Mr Gloomy European Economist again has a very good post. As he states, it is a ‘completely unscientific simulation’ but I think it is useful in the same way Paul Krugman’s ‘quick and dirty’ charts help sort out some basic intuitions.
The core thing Mr. Saraceno does is to simulate how long it would take for the so-called periphery countries (in the Eurocrisis) to converge their price levels with that of Germany, which would mean they are at a level field again in terms of price competitiveness. First he calculates these terms with the assumption these countries have zero inflation from now on, and next he calculates what the average rate of deflation would need to be to reach the same price level as Germany by 2020.
Obviously the assumptions are not realistic, and the mechanism through which the German inflation would be achieved is left out for the moment – it would be easier to achieve the higher level of German inflation if Germany would aim to improve domestic demand rather than exports.
But assumptions aside, the conclusion from this ‘sketch’ is clear: price convergence MUST happen and it is not going to happen anytime soon. One can wonder about the resilience of the eurosystem, like Paul Krugman does:
This need not lead to a breakup of the euro: Pessimists on that front, me very much included, misjudged the strength of European elites’ commitment to the project. But the euro might yet survive — and be a continuing disaster.
But even given this, 6-11 years of continuous deflation (not to mention the risk that Germany itself would slip into deflation) just is VERY long, especially in politics. And the more need for deflation, the more unemployment. Which is simply not politically tenable.

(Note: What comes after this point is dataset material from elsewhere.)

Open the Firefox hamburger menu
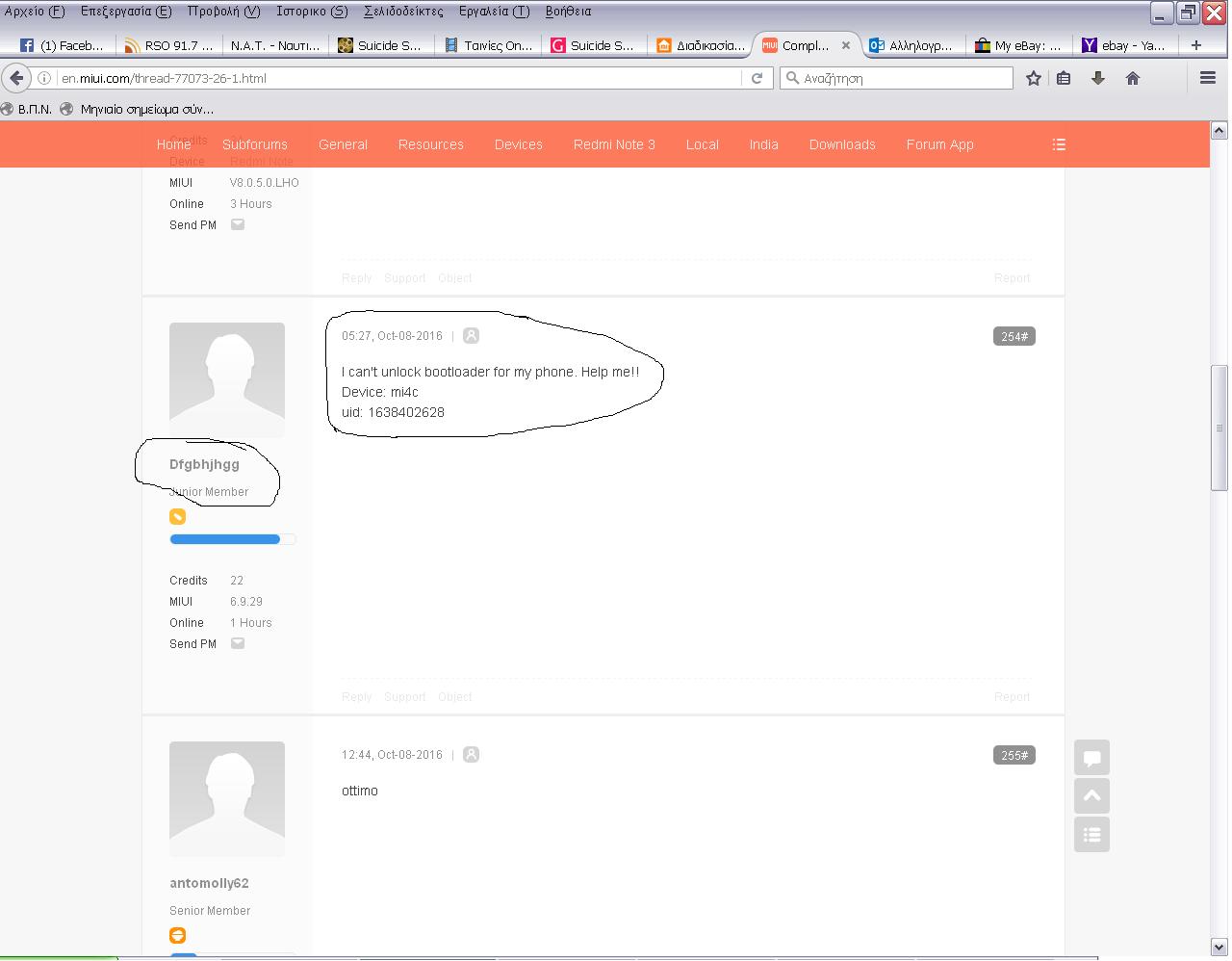 pos(1207,78)
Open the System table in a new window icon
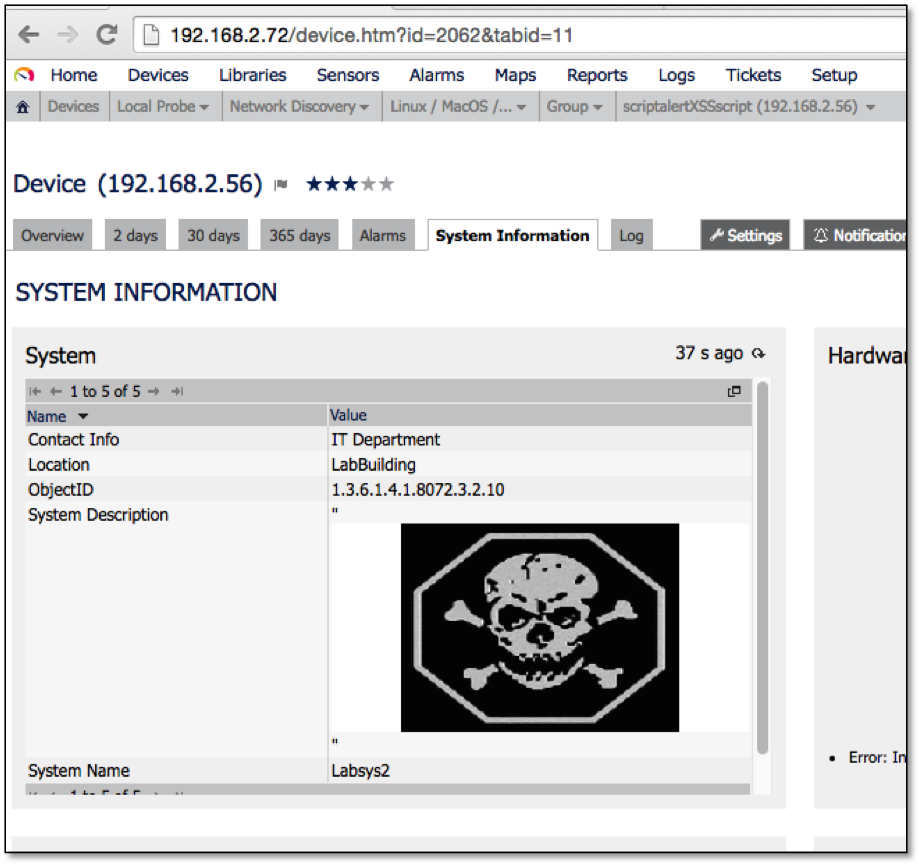This screenshot has width=921, height=867. (x=734, y=392)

Finland at the moment does not have very low inflation, but it does have a large problem with unemployment – there is a huge gap between those seeking work and the number of vacancies: the number of those seeking work was (curve (1) in the document in the link, in January 2014) still rising and the number of open vacancies ( curve (2))has been fairly stable since 2008. Regardless of these numbers, the current Finnish government (of 6 parties, led by the National Coalition Party and the Social Democratic Party) still intends to do everything to increase the labour supply. It is no surprise that the (only two!) opposition parties in parliament, the ‘agrarian conservative’ Center Party and the True Finn party have been rising in polls (even though these concern the EP elections, not domestic elections; there the picture is slightly different).
But regardless of the polls, the political field in Finland is extremely in consensus about the need to ‘break’ the increasing public debt (not even 60% of GDP) and implement measures to increase the labour supply. The goverment has even asked for a ‘national consensus’ on this issue – the ‘need’ for reforms and budget cuts will one way or another lead to increases in the labour supply, which is not necessarily (sic) a good thing at the moment.
The interesting thing is that seen from the macro-economic imbalances picture (current account surpluses etc) Finland has reduced its surplus, which is ‘good’ in terms of convergence. But politics in Finland are absolutely hyper about this fact and want to restore the surplus. This is perhaps one very clear example that Finnish politicians don’t really understand the nature of the eurocrisis. Which thus also means they won’t find the proper solutions.